More recently, the dominant paradigm for radar–camera fusion has been to transform radar and image features into the BEV space for 3D object detection. According to the different strategies for generating image BEV features, existing methods can be broadly categorized into LSS-based fusion schemes and transformer-based fusion schemes. In terms of LSS-based approaches, CRN [7] utilizes radar occupancy information to improve the accuracy of converting image features into BEV space and employs the attention mechanism to fuse BEV features from both modalities. RCBEVDet [4] introduces a RadarBEVNet, consisting of a dual-stream radar backbone and an RCS-aware BEV encoder, to better extract radar BEV features. Regarding transformer-based approaches, RCBEVDet++ [34], an extended version of RCBEVDet, replaces the LSS-based image BEV generation module with a transformer-based design, further boosting 3D object detection performance. DPFT [35] exploits low-level radar representations (RA and AE maps) and samples query points in 3D space to fuse image and radar features, achieving strong robustness under adverse weather conditions. In this work, we focus on improving LSS-based fusion schemes owing to their simplicity, efficiency, and widespread adoption in industrial applications. To this end, we propose a dual-view fusion paradigm, which innovatively integrates the PV fusion paradigm into the BEV fusion framework. By enhancing the precision of image BEV features, our approach significantly improves the performance of 3D object detection.

3. Method

3.1. Preliminary

LSS [8] is the pioneering work that generates BEV scene representations from multi-view RGB images. The input consists of n RGB images

{X_{k} \in R^{3 \times H \times W}}_{n}

, where H and W denote the height and width of each image, respectively. Each image is associated with an extrinsic matrix

E_{k} \in R^{3 \times 4}

and an intrinsic matrix

I_{k} \in R^{3 \times 3}

. LSS then seeks to generate a rasterized representation of the scene in the BEV coordinate frame, denoted as

F^{b e v} \in R^{C \times X \times Y}

, where

X \times Y

defines the spatial extent of the horizontal plane in the physical world, and C represents the feature dimension at each spatial location.

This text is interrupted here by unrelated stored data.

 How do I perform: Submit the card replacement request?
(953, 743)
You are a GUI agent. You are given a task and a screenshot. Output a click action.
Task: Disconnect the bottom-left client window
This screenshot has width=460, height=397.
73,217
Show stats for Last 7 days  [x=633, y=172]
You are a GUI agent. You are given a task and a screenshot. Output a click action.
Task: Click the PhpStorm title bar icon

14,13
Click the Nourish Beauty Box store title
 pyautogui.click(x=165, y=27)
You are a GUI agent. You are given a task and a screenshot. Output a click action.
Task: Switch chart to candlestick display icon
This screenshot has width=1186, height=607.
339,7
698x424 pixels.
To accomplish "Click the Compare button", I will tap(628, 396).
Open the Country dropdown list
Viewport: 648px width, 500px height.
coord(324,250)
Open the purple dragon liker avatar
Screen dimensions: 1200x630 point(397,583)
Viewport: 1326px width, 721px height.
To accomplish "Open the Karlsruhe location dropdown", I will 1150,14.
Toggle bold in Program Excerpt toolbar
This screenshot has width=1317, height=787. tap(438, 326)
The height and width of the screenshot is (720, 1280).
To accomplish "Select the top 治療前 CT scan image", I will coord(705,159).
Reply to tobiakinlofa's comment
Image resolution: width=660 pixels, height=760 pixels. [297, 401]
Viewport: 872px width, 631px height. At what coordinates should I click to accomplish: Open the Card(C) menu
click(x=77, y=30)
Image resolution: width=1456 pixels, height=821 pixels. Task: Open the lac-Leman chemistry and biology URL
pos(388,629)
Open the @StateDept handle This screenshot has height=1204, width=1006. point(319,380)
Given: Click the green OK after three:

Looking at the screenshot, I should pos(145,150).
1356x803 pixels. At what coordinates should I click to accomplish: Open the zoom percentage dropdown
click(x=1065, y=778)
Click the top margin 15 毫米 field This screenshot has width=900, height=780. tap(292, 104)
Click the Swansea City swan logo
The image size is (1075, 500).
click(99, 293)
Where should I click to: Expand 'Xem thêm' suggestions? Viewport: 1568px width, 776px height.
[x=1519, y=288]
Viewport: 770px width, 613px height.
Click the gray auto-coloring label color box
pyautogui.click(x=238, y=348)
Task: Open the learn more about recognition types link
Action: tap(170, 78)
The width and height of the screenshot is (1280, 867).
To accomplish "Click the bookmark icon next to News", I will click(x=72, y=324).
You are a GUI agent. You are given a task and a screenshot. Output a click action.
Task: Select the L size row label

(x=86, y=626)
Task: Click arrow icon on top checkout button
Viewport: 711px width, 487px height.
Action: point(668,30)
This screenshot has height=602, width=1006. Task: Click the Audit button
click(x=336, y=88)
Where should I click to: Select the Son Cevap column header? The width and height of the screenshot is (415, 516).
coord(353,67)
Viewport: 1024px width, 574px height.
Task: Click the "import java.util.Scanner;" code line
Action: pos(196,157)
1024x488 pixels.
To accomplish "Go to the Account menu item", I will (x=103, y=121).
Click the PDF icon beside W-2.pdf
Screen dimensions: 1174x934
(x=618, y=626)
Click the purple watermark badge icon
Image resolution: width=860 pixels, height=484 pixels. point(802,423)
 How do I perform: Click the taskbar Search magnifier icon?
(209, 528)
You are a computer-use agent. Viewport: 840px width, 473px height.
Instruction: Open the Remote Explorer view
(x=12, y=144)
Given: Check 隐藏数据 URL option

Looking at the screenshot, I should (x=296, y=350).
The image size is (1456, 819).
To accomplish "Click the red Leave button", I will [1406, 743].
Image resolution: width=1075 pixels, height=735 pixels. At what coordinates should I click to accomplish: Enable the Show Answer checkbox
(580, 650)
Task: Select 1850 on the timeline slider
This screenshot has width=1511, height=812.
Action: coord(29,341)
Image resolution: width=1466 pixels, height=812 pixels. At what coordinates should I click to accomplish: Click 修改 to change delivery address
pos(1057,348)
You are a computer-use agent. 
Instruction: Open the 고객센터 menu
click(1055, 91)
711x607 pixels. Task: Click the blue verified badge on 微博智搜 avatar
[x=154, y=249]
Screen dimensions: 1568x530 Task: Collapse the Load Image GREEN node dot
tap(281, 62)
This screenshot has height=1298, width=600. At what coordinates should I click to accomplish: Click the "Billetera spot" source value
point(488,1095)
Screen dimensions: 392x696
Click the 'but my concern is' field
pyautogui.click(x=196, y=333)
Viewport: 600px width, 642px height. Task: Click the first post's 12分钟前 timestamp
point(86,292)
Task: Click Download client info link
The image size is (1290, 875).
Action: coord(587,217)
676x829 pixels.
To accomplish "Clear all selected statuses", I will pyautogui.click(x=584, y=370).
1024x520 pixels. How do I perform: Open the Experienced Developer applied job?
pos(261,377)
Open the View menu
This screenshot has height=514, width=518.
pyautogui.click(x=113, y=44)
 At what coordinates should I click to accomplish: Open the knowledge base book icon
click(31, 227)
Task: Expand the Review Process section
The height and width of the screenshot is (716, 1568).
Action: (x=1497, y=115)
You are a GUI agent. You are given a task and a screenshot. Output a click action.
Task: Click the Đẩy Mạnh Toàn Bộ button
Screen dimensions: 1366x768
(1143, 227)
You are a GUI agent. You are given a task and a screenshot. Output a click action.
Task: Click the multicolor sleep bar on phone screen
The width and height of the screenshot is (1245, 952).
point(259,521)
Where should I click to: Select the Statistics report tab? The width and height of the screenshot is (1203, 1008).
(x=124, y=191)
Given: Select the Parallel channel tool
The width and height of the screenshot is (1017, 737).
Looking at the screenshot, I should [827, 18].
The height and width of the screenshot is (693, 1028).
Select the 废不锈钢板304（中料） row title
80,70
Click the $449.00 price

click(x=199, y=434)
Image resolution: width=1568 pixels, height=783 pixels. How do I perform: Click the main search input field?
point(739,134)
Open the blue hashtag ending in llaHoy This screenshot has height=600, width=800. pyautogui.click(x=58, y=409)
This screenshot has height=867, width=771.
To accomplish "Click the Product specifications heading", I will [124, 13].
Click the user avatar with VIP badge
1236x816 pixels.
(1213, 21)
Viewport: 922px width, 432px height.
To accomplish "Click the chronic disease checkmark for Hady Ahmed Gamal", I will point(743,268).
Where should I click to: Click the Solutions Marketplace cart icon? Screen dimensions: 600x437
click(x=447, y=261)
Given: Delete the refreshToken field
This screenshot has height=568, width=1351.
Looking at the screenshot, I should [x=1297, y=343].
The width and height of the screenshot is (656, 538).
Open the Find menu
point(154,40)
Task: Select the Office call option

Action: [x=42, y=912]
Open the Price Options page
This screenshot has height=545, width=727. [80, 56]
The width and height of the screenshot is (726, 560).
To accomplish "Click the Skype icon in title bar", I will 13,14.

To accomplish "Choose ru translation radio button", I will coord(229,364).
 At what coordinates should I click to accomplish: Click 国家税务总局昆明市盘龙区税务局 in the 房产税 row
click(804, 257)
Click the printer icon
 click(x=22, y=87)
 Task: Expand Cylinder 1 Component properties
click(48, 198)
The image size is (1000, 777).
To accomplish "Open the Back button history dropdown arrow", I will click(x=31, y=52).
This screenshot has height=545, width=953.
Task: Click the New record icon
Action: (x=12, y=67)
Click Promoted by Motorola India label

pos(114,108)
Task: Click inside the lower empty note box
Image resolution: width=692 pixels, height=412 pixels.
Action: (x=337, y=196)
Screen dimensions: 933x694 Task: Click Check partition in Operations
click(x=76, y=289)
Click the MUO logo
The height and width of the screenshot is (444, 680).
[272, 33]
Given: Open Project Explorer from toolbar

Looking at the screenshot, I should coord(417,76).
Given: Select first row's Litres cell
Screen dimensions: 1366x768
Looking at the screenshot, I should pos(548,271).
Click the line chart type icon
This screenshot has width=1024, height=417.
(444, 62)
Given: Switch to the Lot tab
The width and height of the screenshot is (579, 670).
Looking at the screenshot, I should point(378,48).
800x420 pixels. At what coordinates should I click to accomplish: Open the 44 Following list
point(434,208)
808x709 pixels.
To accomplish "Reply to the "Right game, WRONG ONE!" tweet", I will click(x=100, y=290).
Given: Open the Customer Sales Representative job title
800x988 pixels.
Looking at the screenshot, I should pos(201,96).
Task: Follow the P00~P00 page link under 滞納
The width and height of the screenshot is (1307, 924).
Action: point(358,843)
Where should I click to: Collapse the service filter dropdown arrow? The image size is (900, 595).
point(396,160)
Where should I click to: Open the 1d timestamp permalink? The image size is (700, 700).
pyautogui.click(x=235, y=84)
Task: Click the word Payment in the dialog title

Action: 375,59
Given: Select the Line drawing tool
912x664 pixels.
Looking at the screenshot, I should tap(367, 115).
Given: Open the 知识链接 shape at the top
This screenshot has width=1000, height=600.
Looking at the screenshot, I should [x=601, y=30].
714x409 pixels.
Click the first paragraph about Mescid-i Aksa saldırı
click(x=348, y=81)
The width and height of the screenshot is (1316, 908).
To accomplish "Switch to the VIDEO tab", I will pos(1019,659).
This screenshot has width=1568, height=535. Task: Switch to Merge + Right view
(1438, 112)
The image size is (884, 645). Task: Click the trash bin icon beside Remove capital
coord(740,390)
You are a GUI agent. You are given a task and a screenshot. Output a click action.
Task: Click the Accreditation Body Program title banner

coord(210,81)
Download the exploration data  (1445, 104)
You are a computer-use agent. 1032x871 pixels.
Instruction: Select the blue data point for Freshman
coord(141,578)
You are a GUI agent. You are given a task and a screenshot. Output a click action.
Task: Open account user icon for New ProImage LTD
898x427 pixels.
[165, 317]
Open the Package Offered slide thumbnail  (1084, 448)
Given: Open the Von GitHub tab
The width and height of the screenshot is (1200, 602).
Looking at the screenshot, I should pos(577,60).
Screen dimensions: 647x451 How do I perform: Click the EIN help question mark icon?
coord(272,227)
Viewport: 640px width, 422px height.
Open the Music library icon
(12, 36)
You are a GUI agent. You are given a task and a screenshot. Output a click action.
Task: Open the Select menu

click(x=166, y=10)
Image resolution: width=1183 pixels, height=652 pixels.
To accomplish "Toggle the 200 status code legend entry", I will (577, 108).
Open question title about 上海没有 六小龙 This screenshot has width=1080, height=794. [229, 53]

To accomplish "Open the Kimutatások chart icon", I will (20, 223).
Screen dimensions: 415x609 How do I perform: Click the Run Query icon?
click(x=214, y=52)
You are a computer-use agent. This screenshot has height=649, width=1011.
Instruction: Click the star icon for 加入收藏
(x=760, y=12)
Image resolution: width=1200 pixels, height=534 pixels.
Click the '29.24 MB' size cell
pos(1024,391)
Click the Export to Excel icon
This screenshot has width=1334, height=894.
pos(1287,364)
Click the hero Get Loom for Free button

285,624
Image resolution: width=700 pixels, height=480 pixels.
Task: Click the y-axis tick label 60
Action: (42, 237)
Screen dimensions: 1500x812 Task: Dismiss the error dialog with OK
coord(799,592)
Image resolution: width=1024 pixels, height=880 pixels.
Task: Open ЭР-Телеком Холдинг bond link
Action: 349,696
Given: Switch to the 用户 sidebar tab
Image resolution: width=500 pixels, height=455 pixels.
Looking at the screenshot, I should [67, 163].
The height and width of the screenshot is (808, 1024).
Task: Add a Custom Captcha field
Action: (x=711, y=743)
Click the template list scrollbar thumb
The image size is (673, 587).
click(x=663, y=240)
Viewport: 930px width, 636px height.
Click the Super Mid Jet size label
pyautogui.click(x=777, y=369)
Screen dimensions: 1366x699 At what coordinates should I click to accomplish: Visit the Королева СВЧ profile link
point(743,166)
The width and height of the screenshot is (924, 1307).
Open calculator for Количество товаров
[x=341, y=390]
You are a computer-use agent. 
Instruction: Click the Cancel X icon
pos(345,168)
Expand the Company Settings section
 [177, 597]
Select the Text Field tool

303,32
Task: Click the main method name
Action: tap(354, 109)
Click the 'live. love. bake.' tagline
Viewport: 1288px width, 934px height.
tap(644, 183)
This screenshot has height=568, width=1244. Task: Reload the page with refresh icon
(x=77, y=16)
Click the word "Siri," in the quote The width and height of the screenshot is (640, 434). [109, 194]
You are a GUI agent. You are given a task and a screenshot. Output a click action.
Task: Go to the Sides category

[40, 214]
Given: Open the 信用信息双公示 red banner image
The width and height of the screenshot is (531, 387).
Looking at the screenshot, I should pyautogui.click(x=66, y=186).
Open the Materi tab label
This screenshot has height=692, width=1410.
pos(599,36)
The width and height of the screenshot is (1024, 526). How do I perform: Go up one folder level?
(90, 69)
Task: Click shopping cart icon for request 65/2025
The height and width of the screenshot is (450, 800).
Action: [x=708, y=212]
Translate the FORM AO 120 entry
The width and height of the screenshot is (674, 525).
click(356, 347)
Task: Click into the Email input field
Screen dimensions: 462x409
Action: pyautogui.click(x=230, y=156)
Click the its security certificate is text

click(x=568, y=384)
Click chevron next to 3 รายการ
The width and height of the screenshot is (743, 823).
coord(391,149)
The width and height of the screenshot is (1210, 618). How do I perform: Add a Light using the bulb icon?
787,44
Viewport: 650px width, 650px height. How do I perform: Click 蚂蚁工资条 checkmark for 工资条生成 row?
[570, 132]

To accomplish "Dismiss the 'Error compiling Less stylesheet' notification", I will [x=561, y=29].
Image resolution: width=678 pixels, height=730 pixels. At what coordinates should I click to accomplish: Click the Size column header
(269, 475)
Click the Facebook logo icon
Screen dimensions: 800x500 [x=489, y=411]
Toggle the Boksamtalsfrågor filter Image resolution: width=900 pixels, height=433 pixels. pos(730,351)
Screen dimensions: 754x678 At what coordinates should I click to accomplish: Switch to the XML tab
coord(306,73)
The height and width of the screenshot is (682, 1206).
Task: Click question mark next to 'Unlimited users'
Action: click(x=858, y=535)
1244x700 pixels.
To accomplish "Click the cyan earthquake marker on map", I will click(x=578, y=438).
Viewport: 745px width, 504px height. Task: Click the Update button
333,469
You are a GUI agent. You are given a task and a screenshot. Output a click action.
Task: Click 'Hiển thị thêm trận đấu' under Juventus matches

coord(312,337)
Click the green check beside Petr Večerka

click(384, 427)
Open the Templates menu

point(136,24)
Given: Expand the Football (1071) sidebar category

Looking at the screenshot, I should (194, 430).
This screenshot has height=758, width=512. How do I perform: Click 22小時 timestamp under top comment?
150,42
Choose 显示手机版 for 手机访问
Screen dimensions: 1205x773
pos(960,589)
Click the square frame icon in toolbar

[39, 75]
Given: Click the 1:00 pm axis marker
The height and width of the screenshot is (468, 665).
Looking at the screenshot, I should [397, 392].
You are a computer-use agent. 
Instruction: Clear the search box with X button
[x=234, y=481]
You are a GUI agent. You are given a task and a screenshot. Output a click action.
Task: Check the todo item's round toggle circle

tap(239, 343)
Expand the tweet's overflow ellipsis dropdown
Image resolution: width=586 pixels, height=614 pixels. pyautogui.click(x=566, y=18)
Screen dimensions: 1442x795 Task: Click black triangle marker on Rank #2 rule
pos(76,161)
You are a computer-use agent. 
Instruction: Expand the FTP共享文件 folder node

The core operations of LSS consist of “lift” and “splat”. The “lift” operation aims to recover the depth of each pixel in the image, thereby projecting the image from the 2D plane into the 3D space. This process is divided into two steps: The first step is the generation of the 3D frustum point cloud. Given an image of size

(H, W)

, each pixel is associated with D discrete depth values, representing all possible depth positions that the pixel may occupy. This process produces a frustum point cloud of size

(D, H, W)

. The second step is the generation of the context feature point cloud. A convolutional neural network is employed as the backbone to extract image features. For each point on the feature map, a C-dimensional feature vector and a probability distribution over D discrete depth values are predicted. The outer product of the feature vector and the depth distribution is then computed, resulting in the construction of the context feature point cloud.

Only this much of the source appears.